┌─ SOURCE MATERIAL

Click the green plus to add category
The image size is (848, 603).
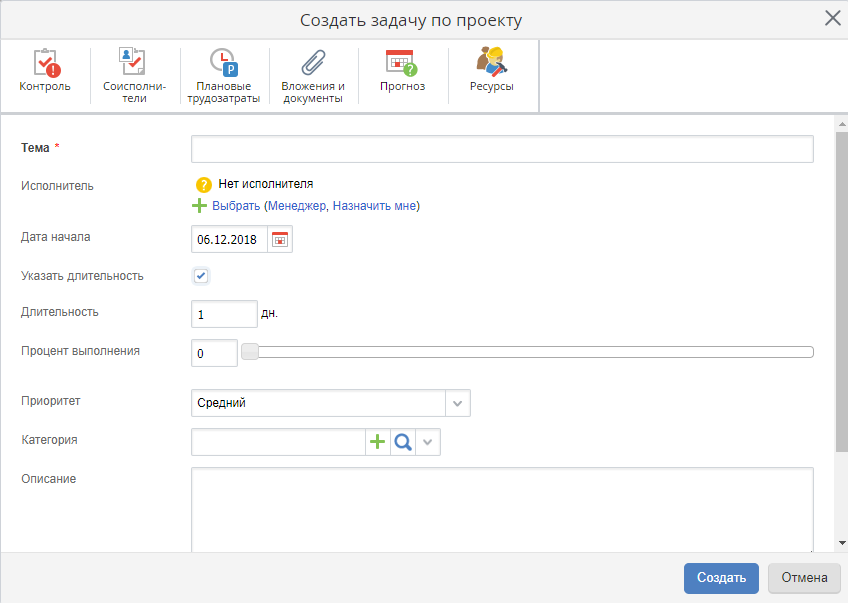point(377,442)
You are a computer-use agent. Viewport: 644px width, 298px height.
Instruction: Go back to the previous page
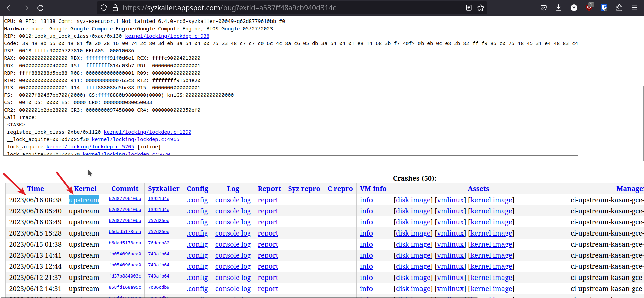pos(10,8)
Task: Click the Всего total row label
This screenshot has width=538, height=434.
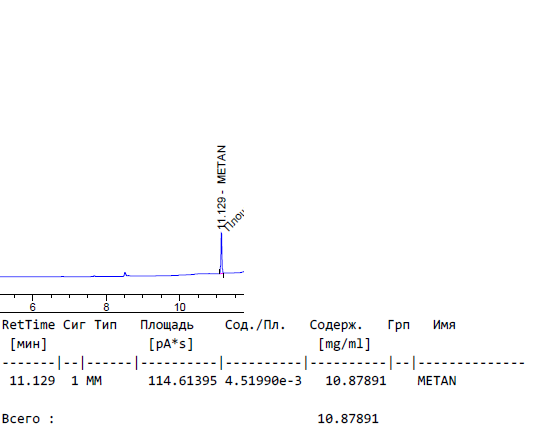Action: [x=28, y=419]
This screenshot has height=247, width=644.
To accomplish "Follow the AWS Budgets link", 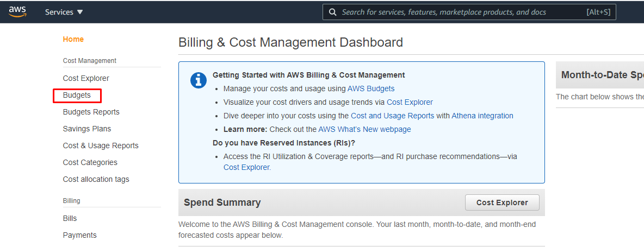I will 371,88.
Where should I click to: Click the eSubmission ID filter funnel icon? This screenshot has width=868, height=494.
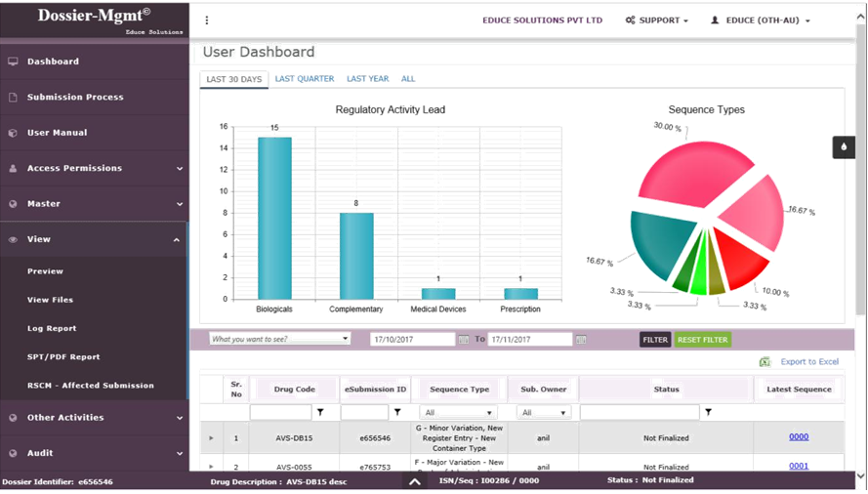[x=397, y=413]
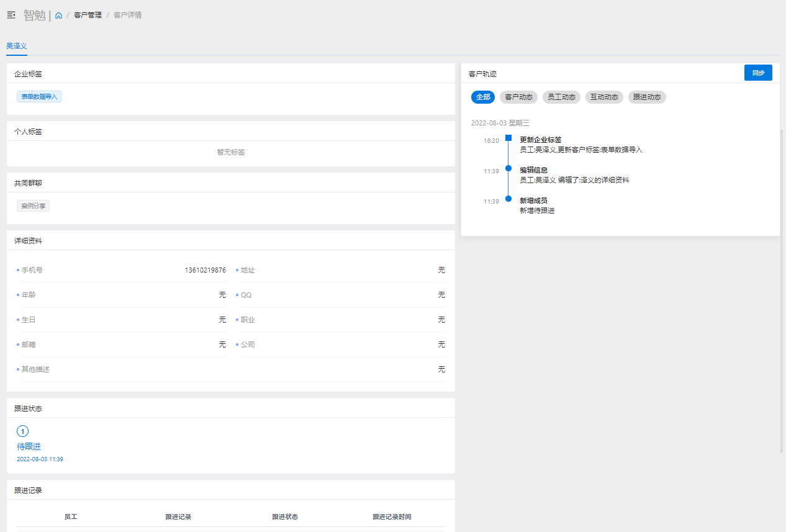Filter track by 跟进动态

(647, 97)
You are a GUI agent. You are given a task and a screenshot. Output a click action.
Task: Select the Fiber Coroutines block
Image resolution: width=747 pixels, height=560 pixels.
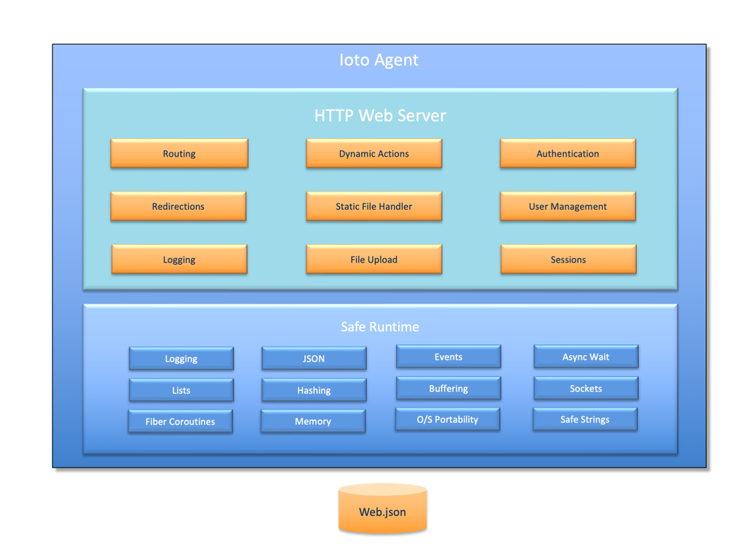(180, 421)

└─

**ASSIGNMENT**
Please return, exactly and with pictures omitted, the lines from the line holding "You are a GUI" through the end of the data above, inclusive.

**SOLUTION**
You are a GUI agent. You are given a task and a screenshot. Output a click action.
Task: Select the Fiber Coroutines block
Image resolution: width=747 pixels, height=560 pixels.
(180, 421)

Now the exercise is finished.